- **WORK TO COMPLETE**
Look below for the line that contains "This screenshot has height=600, width=472.", then copy it and each following line exactly, through and including the line that contains "Given: Expand the C: drive tree node".

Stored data
· · · · · · ·

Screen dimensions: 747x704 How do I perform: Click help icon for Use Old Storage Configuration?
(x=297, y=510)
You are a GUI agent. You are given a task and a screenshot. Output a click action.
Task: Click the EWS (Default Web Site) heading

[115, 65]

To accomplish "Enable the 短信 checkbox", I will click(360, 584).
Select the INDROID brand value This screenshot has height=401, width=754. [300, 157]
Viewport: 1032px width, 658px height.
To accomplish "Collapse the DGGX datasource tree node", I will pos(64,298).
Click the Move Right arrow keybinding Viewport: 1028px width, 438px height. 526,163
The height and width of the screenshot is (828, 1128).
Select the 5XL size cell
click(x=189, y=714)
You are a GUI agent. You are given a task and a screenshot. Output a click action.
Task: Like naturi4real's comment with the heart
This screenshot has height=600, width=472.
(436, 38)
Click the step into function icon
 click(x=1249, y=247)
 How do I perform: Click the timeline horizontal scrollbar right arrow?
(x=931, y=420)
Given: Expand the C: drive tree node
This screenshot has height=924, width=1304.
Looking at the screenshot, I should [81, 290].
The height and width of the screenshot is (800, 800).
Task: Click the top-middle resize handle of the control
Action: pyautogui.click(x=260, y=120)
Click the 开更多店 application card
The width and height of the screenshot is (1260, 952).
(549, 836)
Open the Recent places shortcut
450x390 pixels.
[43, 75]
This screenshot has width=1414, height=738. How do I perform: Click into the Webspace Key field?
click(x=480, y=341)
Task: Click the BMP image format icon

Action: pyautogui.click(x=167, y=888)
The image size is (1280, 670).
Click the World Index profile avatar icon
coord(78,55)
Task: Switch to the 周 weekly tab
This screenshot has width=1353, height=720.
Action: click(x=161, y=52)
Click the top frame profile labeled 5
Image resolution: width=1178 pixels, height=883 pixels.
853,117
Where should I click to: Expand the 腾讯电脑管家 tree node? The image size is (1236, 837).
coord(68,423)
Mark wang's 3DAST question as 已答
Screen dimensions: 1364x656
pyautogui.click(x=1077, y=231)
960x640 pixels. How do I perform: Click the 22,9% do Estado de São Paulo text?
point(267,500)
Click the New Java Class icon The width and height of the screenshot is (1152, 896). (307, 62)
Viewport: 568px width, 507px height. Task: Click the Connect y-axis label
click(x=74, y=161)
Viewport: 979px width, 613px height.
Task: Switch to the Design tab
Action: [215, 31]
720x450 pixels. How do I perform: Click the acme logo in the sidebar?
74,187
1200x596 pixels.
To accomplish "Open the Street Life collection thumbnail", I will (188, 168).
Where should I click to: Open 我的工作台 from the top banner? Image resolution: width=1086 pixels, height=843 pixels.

· · · · · · ·

- **PROBLEM SOLUTION**
This screenshot has height=600, width=472.
(436, 38)
Click the step into function icon
 click(x=1249, y=247)
 How do I perform: Click the timeline horizontal scrollbar right arrow?
(x=931, y=420)
Given: Expand the C: drive tree node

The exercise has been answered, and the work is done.